Stereotactic Radiosurgery for Multiple Brain Metastases: Two Cases of Preserved Quality of Life.

Cureus 2017 Dec 28;9(12):e1995. Epub 2017 Dec 28.

Department of Radiation Oncology, Keck School of Medicine of the University of Southern California, Los Angeles, CA.

Brain metastases are the most common intracranial tumors in the adult population and have been historically treated with whole brain radiation therapy (WBRT). However, as medical advances improve life expectancy, stereotactic radiosurgery (SRS) has replaced WBRT as the standard of care for limited (one to three) brain metastases due to the relative sparing of neurocognitive function (NCF) and therefore quality of life (QoL). The use of SRS has been less documented in the case of multiple (four or more) brain metastases, with literature limited to non-randomized studies showing comparable survival and local control. In this series, we detail the case of two individuals who received SRS at our institution for multiple brain metastases and demonstrated remarkable response. The first patient is a 78-year-old woman who received Gamma Knife (GK) treatment to 17 lesions at our institution.
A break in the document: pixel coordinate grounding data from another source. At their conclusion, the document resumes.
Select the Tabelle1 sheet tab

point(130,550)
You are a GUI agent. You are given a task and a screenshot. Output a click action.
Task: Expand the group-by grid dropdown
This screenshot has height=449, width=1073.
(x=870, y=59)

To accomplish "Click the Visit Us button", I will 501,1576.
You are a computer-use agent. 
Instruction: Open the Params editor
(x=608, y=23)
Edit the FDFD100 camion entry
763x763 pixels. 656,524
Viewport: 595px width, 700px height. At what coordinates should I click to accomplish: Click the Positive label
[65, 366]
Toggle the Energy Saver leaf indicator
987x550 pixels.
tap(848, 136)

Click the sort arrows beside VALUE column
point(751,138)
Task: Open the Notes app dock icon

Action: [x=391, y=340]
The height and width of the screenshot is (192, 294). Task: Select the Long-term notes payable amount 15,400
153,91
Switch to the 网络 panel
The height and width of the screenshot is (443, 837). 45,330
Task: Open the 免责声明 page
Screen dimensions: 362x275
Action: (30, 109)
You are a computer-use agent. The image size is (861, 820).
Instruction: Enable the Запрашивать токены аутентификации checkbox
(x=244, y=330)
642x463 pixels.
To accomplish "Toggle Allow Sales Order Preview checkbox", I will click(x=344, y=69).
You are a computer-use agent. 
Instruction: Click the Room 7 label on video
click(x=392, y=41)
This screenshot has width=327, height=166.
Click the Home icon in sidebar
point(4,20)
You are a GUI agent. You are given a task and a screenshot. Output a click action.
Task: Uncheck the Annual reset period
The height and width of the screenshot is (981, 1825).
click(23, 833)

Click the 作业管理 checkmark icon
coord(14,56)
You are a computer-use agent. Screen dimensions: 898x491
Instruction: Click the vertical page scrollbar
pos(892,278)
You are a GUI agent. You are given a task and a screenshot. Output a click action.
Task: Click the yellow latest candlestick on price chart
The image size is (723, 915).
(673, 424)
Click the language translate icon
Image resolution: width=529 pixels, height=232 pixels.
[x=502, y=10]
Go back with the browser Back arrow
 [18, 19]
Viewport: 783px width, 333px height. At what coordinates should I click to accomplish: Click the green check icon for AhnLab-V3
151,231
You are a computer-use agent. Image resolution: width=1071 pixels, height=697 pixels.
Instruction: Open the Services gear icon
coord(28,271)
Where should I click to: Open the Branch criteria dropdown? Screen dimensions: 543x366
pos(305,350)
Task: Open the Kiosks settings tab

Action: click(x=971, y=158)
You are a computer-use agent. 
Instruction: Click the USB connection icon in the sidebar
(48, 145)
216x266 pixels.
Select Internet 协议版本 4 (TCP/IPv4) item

This patient responded very well to treatment and maintains an excellent quality of life, with no deficits on serial neurological examination as she continues to travel and drive for ridesharing businesses. The second patient is an active 44-year-old woman who received SRS to 24 lesions at our institution. The patient has now been free of intracranial failures for two years and continues fulfilling her love for travel and long-distance biking. SRS is emerging as an acceptable alternative to WBRT in treating multiple brain metastases due to its preservation of NCF. Because omission of WBRT may lead to increased probability of distant brain metastasis failure, it is critical to follow these patients closely with frequent neuroimaging. In the event of a failure, it is also possible to use SRS salvage therapy with good response. Some patients who receive SRS alone demonstrate exceptional outcomes with excellent QoL, and it is possible that certain prognostication factors such as performance status, tumor histology, and tumor volume may play a role in identifying these patients. The decision to treat a patient with SRS alone for multiple brain metastases should be made carefully with consideration of systemic therapeutic options, overall prognosis, and the patient's goals of care, with adherence to a careful follow-up plan by the physician and patient.